▶ [To do]
State how many lines of the records below contain the string "Task", treating uppercase and lowercase as different. Reply with the number alone.

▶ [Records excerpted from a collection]
►
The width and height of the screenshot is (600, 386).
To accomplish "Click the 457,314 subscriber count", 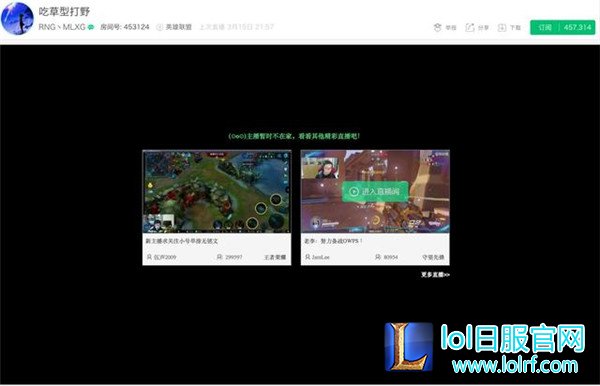I will 577,27.
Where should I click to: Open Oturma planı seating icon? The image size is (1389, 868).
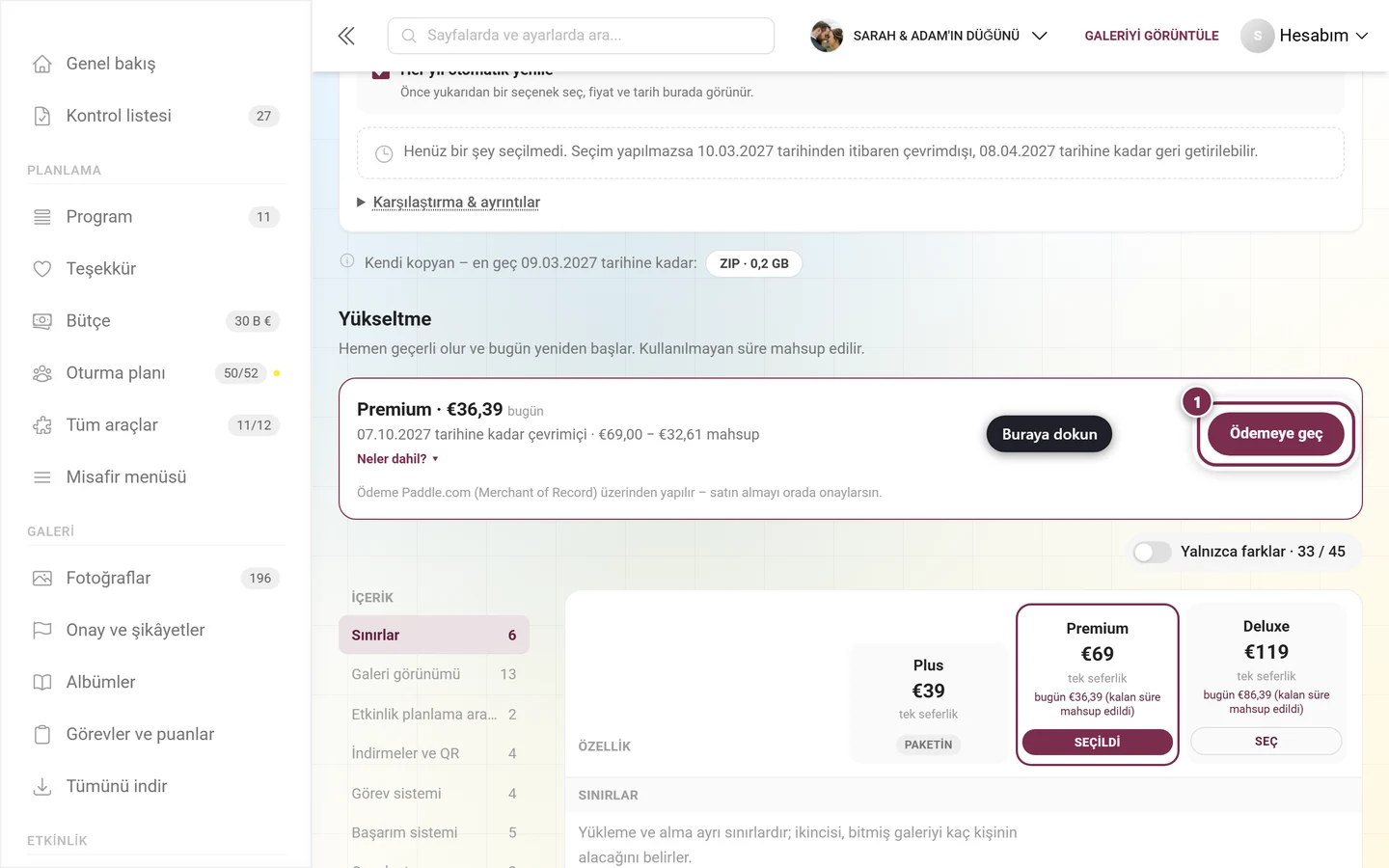pos(42,373)
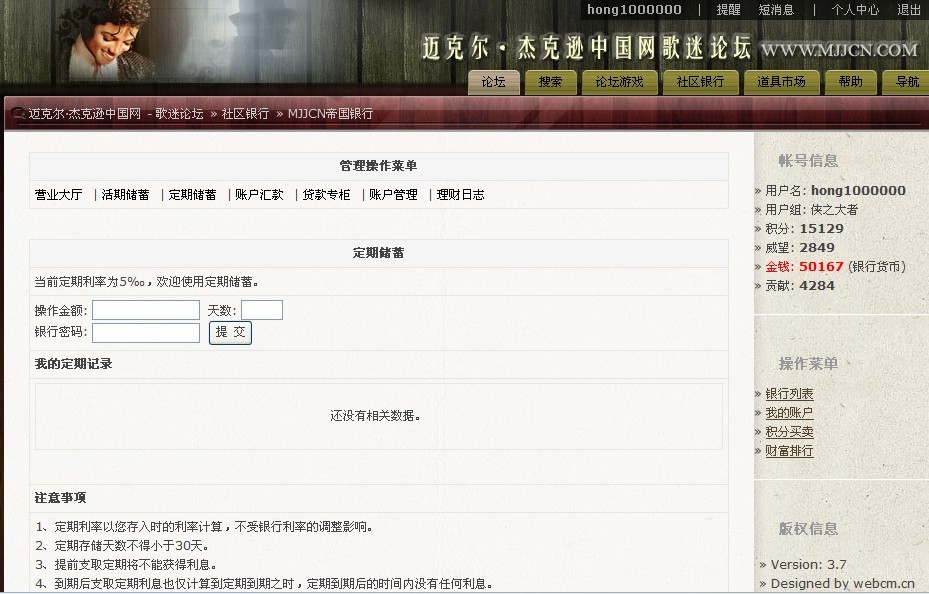
Task: Open the 道具市场 tab
Action: [781, 82]
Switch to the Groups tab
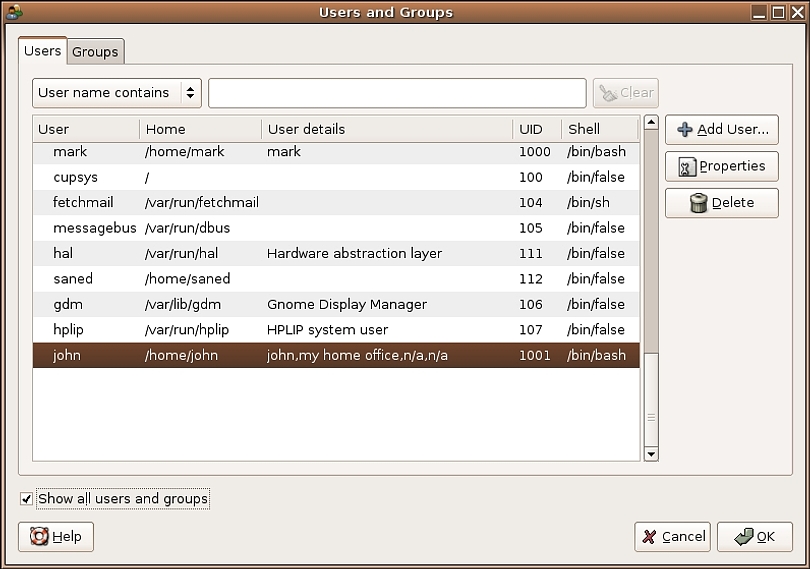The width and height of the screenshot is (810, 569). click(95, 52)
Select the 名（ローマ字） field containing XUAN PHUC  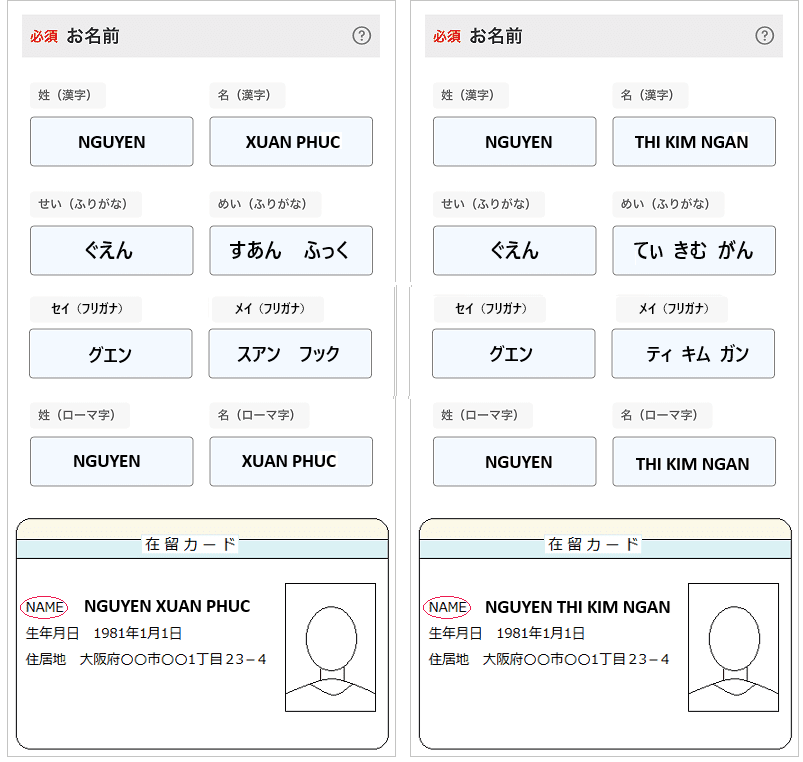point(291,461)
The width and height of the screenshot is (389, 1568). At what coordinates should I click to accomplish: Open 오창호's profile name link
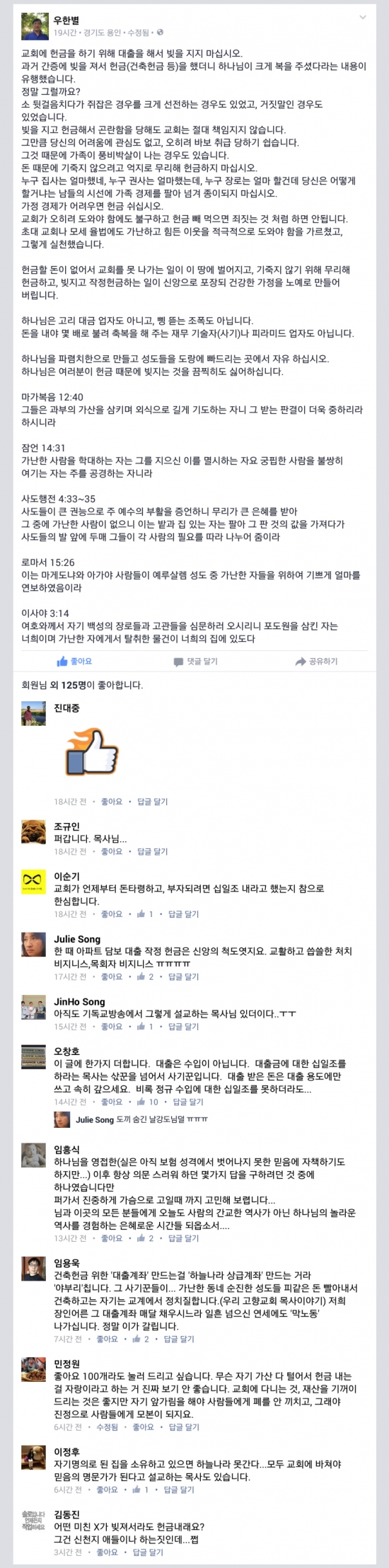coord(66,1051)
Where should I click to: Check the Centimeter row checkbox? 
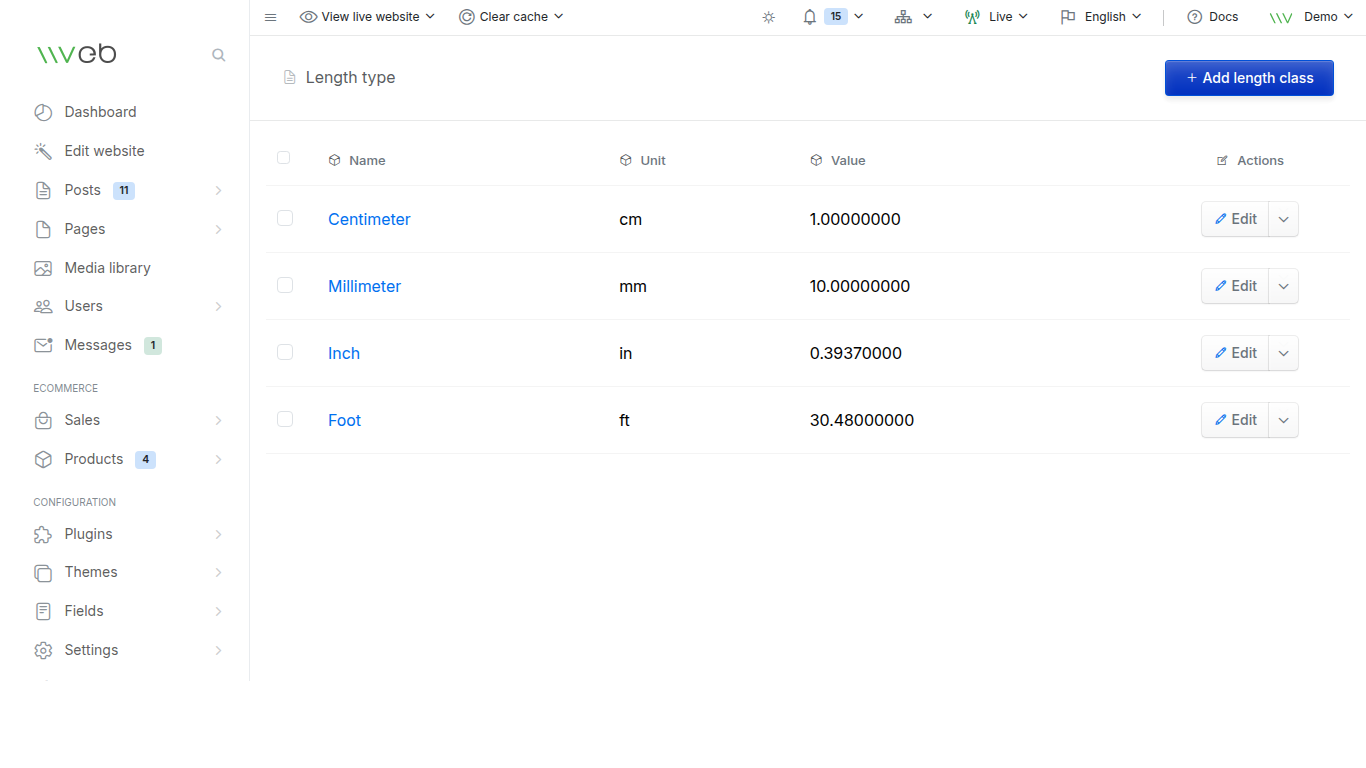point(285,218)
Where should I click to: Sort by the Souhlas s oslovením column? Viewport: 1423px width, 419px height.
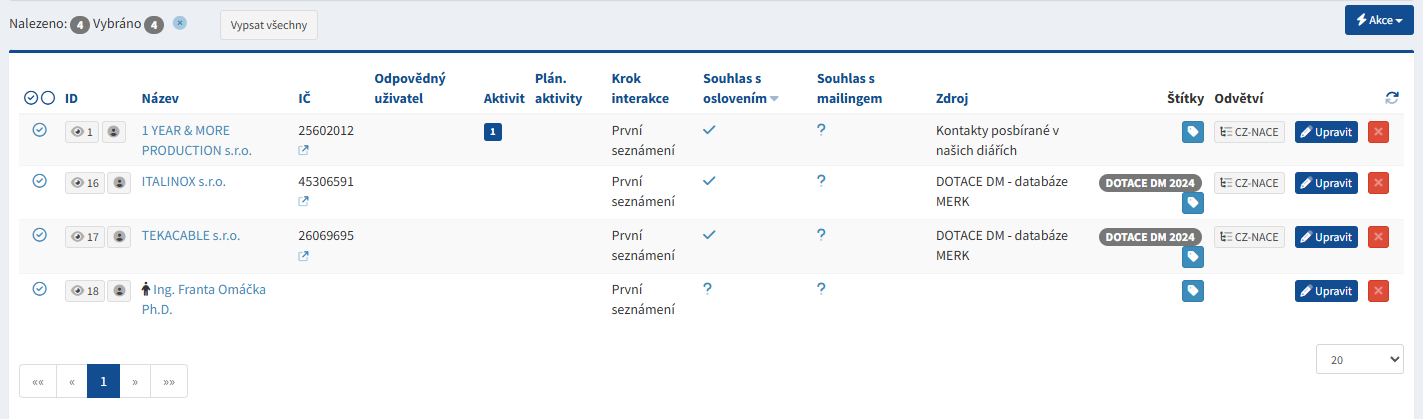point(739,88)
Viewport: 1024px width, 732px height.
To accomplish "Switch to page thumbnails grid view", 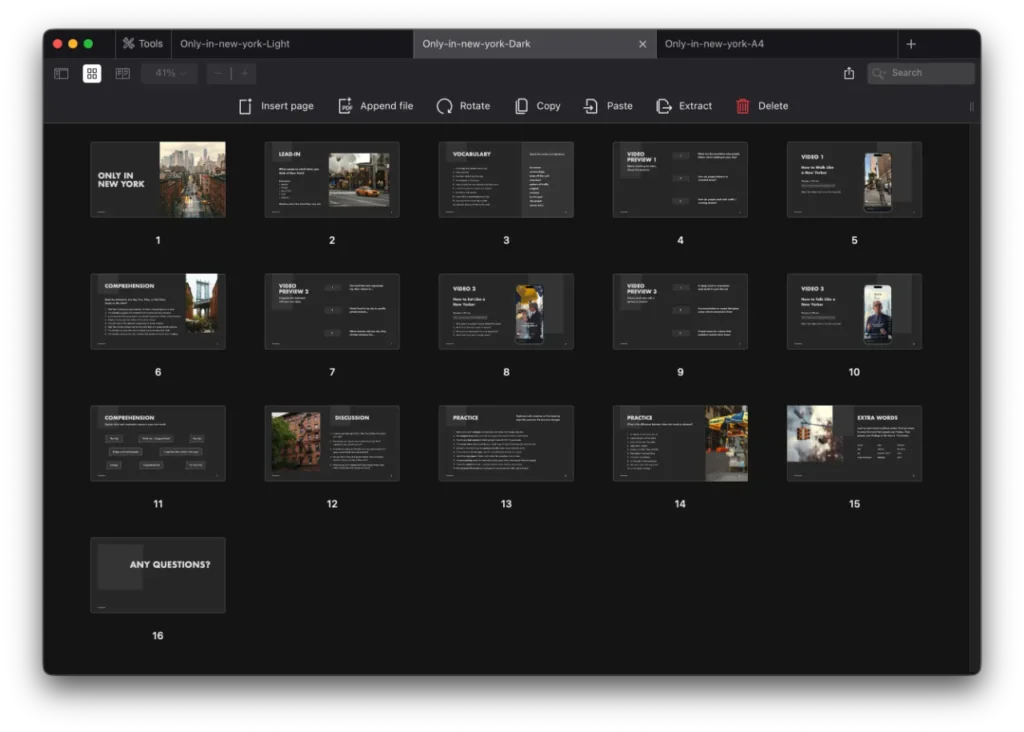I will coord(92,73).
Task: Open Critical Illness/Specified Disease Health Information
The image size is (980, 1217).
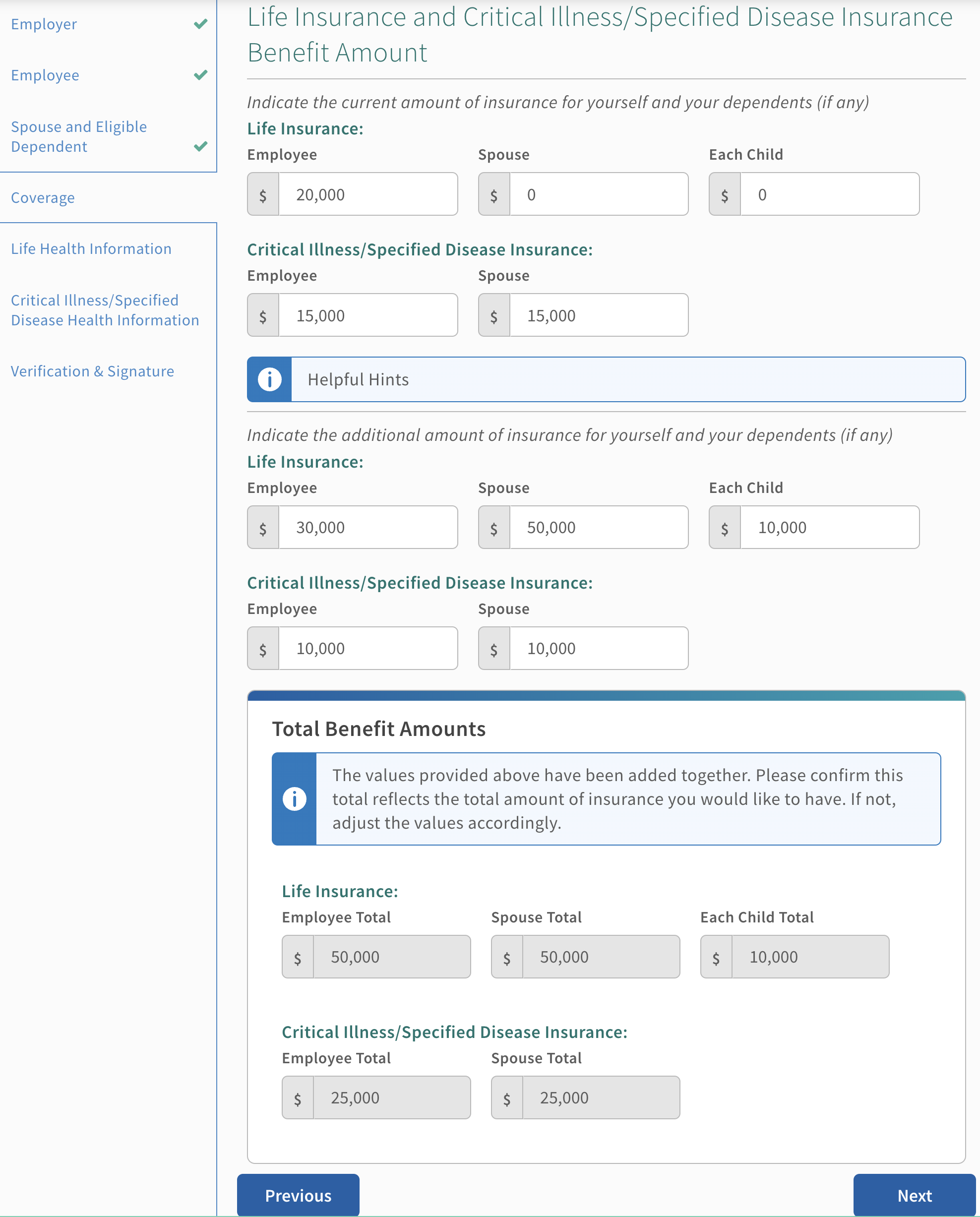Action: tap(105, 310)
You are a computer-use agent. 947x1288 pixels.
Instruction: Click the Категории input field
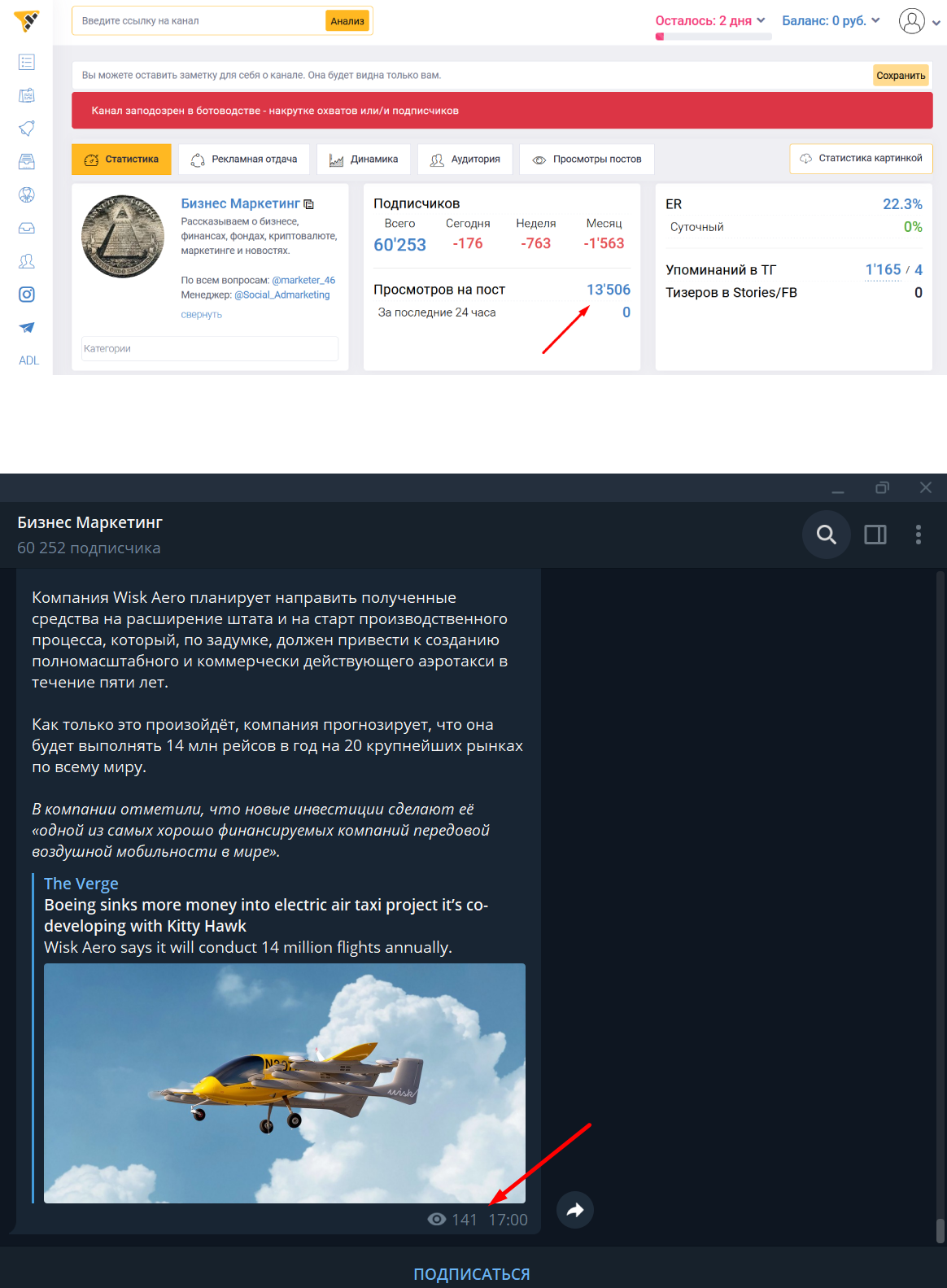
◄
▶ [Exercise answer]
2